The Canadian dollar contended with the Japanese yen for the penultimate spot ahead of the US dollar. In the end the Loonie just got the edge to finish in antepenultimate place, two fifths of a cent ahead of the Greenback and more than two cents lower against sterling. Although there were a couple of Canadian ecostats they were mostly of only passing interest. Raw material prices fell 15.6% in March and industrial product prices were down by 0.9% on the month. They were big falls: the last time raw materials fell by as much was in December 2008 during the global financial crisis. However, both numbers were severely affected by the fall in oil and energy prices. The 38.1% decline in crude energy prices was the biggest since it began to be measured in 1981.

As the United States and Europe were reporting GDP for the first quarter, Canada was no further down the line than February. The Canadian economy stagnated during the month, having been expected to expand incrementally.



Having turned the corner in mid-March the Australian dollar continued to build on its success in April. It did not perform brilliantly well in the week just ended but it still achieved an above-average performance, adding one US cent and just about keeping up with the pound. The Aussie managed to stay mostly out of the headlines, with only a few significant economic statistics. Inflation accelerated from 1.8% to 2.2% in the first quarter, beating forecast. At 1.8% the Reserve Bank of Australia’s trimmed mean measure was also higher on the month and above forecast, though it is probably not so elevated as to dissuade the RBA from easing, if that is what it wants to do.
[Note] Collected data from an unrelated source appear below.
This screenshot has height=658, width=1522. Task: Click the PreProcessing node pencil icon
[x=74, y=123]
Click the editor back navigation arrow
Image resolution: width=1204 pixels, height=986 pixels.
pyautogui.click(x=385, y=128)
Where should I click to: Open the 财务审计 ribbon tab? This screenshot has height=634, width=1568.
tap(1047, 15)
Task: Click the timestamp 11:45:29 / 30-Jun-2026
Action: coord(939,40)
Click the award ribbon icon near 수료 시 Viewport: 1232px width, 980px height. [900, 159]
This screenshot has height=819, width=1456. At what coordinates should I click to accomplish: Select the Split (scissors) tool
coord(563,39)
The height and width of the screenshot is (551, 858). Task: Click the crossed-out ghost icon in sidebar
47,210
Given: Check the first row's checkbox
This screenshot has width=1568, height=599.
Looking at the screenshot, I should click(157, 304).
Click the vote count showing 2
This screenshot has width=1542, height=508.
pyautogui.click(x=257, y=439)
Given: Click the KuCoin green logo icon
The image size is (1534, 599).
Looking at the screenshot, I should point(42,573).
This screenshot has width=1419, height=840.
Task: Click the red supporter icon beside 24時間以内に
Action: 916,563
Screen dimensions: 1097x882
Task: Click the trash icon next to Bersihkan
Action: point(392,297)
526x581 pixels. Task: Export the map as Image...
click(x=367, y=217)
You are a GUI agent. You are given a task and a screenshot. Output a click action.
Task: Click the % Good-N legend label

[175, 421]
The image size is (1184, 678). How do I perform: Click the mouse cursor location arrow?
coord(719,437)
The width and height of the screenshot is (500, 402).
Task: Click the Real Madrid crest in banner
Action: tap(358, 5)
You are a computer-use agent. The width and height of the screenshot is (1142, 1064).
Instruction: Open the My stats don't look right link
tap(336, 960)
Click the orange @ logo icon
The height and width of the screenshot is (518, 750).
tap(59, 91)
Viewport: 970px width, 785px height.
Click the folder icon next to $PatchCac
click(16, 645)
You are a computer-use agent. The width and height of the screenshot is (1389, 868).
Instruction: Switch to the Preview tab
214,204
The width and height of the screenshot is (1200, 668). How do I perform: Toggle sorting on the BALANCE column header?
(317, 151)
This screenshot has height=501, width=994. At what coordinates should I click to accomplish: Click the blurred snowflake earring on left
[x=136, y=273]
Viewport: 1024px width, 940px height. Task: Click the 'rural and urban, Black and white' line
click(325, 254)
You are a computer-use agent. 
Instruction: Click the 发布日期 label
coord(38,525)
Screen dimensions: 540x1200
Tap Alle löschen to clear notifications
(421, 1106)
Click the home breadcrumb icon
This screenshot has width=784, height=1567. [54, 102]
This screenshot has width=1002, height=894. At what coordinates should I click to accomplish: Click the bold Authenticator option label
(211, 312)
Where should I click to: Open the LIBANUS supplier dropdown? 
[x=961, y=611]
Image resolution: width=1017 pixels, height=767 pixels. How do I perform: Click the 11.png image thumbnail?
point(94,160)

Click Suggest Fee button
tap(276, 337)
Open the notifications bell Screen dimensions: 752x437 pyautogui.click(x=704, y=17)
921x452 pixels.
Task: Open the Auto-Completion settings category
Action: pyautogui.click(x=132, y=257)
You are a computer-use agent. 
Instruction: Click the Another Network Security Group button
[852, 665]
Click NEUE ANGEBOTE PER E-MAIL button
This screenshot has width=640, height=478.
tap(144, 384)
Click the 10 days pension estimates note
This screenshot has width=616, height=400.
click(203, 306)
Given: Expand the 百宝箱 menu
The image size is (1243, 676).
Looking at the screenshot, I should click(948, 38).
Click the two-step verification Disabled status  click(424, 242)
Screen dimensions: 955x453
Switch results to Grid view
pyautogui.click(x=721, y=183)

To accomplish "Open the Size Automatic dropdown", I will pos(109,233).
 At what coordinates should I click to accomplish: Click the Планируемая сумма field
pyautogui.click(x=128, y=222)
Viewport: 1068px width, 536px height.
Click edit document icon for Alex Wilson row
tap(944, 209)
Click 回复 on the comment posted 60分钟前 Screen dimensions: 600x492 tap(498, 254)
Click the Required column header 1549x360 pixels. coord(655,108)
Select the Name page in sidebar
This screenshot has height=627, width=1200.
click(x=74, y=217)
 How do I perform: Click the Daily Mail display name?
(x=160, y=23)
April’s purchasing managers’ index readings for the manufacturing sector did not look as shabby as some of their equivalents from Europe. AiG’s performance of manufacturing index was 18 points lower on the month at 35.8 as a result of the “toughest manufacturing conditions since the global financial crisis”. Markit’s PMI was five points lower at 44.1, a record low. New home sales “fell sharply in March down 23.2% compared to February, as consumer confidence fell away”.



New Zealand’s dollar did slightly less well than the Australian one, losing a third of a cent to sterling and strengthening by one US cent. Like the Aussie, the Kiwi enjoyed a reversal of its previous bad fortune in mid-March as investor sentiment improved. Since then it had recovered by 10% from its lows against the US dollar. Although it showed an upward tilt in the last week, progress was sporadic. Sentiment was the main driver. Investors have set their optimistic sights beyond the horizon in anticipation that the global lockdown will soon end.  It is already being wound down in NZ, with schools and restaurants beginning to reopen.

That did not prevent the NZ dollar from taking a tumble on Monday night following an economic commentary from Westpac. The bank’s economists believe the Reserve Bank of New Zealand will lower its Official Cash Rate to -0.5% by the end of the year. Investors were not enthusiastic about the prospect. The Kiwi recovered the following day when competing economists poured cold water on the idea of negative rates and exports were reported to have hit a record in March. A survey carried out by ANZ when the lockdown was still in full swing came up with results that were “slightly less bleak” than previously.